Thanks for your proposal @trevor.

Could the introduction of transaction fees for spam control in the XMTP network inadvertently create barriers for genuine users, particularly those who are cost-sensitive?

What are the other anticipated challenges in migrating current XMTP users to this new system, and how might these be mitigated for applications like ours that actively try to sell wallet messaging as a service?

Hi @levy. Thanks for the questions.

Could the introduction of transaction fees for spam control in the XMTP network inadvertently create barriers for genuine users, particularly those who are cost-sensitive?

Consumer users that are not willing to pay for messaging will have the hardest time with explicit fees. These users require a subsidized messaging experience. The subsidy will be facilitated by a gateway service that pays network fees on the user’s behalf. Consumer inbox apps can integrate a gateway service to offer the subsidized experience for consumer users.
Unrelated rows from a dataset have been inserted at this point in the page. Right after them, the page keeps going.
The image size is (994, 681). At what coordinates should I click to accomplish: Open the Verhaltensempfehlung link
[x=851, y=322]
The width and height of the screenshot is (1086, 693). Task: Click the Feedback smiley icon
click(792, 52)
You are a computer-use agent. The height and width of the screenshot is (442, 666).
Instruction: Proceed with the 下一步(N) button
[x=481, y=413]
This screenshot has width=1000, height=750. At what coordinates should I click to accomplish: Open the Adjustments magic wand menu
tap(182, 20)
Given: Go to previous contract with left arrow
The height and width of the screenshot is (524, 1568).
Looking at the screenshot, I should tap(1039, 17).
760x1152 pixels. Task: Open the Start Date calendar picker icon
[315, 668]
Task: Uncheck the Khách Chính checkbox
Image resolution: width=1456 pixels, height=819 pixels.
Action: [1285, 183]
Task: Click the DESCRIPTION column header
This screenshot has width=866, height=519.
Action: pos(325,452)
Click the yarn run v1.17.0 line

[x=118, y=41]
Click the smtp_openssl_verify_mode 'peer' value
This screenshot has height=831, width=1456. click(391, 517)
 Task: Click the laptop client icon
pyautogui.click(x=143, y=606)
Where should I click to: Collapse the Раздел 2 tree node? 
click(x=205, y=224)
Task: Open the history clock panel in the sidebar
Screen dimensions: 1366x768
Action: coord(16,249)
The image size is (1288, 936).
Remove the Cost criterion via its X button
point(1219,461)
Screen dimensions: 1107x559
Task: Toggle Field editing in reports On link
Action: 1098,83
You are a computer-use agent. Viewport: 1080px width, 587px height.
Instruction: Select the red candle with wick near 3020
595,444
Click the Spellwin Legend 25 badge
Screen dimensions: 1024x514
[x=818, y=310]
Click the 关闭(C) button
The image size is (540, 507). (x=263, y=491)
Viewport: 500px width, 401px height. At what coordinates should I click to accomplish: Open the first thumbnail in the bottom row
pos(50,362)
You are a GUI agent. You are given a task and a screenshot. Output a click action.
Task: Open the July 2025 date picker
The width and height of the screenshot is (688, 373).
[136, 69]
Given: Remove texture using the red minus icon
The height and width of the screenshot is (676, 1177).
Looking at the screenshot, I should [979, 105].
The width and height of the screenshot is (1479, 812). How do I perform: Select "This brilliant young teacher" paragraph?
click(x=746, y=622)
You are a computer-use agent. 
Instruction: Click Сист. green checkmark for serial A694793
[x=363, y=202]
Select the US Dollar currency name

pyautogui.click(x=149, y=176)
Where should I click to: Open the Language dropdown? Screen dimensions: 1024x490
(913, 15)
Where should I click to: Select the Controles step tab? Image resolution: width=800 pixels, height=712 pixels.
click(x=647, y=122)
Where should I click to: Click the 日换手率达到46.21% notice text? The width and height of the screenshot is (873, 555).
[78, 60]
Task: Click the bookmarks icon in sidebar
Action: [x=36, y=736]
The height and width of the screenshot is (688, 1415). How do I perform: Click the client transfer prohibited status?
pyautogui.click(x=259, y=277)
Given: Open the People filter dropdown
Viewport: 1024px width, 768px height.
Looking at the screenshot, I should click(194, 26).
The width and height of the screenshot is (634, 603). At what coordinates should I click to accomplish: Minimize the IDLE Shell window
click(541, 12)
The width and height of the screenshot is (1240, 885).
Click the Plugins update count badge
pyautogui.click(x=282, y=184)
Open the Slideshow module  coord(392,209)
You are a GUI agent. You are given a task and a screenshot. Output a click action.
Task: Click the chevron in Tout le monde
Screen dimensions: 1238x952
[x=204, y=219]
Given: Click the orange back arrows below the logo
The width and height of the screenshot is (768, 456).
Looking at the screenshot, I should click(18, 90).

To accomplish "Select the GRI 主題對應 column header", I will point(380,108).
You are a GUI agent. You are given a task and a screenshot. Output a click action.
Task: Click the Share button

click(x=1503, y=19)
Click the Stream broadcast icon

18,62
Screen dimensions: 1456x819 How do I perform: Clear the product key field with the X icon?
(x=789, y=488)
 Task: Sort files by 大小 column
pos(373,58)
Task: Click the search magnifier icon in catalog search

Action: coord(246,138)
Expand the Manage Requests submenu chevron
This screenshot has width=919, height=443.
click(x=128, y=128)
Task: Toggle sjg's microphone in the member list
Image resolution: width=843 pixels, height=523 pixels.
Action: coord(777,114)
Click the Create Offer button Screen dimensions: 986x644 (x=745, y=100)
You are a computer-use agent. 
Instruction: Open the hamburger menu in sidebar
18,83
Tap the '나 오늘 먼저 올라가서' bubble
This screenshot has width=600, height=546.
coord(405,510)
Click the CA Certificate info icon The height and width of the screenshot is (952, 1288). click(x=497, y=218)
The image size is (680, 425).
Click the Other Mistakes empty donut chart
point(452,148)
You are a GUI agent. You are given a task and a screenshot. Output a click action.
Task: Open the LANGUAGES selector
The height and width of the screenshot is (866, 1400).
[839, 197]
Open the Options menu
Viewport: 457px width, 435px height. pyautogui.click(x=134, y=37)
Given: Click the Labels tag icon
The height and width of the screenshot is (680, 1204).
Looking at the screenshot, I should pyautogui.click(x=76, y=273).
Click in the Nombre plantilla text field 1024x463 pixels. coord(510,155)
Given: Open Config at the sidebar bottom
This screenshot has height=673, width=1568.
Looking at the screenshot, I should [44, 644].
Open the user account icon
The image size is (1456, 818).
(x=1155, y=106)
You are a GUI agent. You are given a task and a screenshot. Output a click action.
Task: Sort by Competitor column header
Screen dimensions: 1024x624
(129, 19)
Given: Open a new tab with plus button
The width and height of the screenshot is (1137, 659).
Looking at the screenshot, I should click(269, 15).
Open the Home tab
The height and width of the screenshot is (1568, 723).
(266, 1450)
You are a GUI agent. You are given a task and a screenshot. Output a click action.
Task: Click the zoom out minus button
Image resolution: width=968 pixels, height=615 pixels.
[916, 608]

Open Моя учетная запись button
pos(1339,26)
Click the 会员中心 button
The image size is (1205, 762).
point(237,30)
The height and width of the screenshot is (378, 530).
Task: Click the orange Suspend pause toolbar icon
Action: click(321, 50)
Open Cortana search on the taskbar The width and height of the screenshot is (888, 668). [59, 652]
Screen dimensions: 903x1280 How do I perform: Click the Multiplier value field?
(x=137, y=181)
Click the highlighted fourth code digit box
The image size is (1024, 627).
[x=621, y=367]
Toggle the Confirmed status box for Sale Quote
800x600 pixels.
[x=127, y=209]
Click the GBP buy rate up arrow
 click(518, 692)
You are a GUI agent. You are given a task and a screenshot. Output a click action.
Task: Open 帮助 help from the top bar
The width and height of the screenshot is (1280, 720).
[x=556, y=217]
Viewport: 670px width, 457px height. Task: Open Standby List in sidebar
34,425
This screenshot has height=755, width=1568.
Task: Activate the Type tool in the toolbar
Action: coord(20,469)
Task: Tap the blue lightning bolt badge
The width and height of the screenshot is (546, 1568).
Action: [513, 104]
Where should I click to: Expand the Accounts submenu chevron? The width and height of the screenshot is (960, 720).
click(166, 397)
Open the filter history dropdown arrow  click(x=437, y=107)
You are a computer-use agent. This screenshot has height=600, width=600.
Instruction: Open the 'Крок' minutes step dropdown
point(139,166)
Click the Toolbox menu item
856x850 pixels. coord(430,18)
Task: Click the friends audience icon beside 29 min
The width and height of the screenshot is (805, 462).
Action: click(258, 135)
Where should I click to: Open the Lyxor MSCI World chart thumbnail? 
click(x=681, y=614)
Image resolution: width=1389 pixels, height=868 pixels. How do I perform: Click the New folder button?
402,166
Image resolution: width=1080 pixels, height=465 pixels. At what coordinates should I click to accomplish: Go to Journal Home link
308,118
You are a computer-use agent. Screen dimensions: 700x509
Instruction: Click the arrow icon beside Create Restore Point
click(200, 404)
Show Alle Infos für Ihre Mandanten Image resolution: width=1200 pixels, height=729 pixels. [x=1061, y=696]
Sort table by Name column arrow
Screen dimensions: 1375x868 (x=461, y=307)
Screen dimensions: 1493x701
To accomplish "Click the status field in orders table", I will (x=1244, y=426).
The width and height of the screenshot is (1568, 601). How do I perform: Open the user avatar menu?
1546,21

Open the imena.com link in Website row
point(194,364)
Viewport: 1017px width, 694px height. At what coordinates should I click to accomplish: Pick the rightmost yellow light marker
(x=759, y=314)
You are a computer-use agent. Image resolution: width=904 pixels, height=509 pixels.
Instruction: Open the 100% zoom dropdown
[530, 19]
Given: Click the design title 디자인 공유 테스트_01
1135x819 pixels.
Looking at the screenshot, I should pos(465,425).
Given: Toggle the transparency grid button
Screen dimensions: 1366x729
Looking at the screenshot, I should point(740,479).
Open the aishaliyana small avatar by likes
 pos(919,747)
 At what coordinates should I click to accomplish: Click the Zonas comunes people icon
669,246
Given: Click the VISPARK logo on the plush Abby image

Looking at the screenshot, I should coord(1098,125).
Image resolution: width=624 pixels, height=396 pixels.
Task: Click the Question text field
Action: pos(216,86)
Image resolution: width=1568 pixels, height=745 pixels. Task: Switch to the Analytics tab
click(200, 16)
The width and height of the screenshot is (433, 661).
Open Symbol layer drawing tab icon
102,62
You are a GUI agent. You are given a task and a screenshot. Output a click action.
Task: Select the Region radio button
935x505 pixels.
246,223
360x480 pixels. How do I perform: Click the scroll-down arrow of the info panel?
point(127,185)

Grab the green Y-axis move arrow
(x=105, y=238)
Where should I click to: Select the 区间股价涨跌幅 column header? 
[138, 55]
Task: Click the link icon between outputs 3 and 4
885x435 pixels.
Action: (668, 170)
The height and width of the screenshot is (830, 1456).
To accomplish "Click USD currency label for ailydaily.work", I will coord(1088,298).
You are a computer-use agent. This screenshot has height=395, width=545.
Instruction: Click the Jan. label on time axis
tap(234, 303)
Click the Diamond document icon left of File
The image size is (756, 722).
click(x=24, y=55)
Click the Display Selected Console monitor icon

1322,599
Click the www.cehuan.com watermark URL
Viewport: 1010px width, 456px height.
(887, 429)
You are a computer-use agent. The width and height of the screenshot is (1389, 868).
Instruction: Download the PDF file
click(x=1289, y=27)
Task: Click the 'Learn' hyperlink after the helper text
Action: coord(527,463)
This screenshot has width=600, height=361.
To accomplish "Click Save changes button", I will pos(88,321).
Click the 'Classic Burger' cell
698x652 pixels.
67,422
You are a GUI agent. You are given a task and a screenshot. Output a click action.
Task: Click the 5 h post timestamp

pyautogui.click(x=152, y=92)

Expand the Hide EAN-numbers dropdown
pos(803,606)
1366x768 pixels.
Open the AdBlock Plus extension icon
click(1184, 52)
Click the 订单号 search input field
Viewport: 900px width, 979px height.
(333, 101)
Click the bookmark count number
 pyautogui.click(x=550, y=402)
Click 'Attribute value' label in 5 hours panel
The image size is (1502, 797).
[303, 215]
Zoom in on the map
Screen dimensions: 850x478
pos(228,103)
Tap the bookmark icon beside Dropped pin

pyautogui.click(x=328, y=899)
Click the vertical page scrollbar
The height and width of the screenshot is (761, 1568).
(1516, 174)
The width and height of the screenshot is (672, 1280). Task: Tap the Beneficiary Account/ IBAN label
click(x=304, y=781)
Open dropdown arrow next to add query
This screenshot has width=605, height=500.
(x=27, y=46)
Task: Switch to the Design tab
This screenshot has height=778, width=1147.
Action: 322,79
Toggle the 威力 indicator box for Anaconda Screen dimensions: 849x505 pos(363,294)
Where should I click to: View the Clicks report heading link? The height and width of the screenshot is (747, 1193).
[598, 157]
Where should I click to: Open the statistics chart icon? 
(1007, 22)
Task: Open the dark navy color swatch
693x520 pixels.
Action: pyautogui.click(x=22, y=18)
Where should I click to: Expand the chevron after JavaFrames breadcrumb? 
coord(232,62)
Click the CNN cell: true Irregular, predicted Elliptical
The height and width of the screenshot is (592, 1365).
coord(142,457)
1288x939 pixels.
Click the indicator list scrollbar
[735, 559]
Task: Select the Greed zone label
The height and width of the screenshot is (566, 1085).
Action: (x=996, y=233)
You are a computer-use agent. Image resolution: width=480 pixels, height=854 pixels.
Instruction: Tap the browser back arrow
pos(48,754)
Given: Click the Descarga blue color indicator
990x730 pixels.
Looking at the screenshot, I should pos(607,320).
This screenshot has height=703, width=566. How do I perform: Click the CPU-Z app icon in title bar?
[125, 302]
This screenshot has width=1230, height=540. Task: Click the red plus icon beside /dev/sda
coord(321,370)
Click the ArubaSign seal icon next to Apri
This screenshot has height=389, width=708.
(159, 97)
To start, XMTP Labs will develop and operate an open source gateway that offers the subsidy.

What are the other anticipated challenges in migrating current XMTP users to this new system, and how might these be mitigated for applications like ours that actively try to sell wallet messaging as a service?

Both consumer and bulk messaging platforms can integrate a gateway in order to seamlessly connect to the network and send messages. If desirable, the gateway can be used to pay network fees on behalf of bulk senders.

The biggest migration challenge will be for current XMTP consumer users that want subsidized messaging. These users should be verified according to the gateway’s verification policy. This is required to protect the subsidy from bots.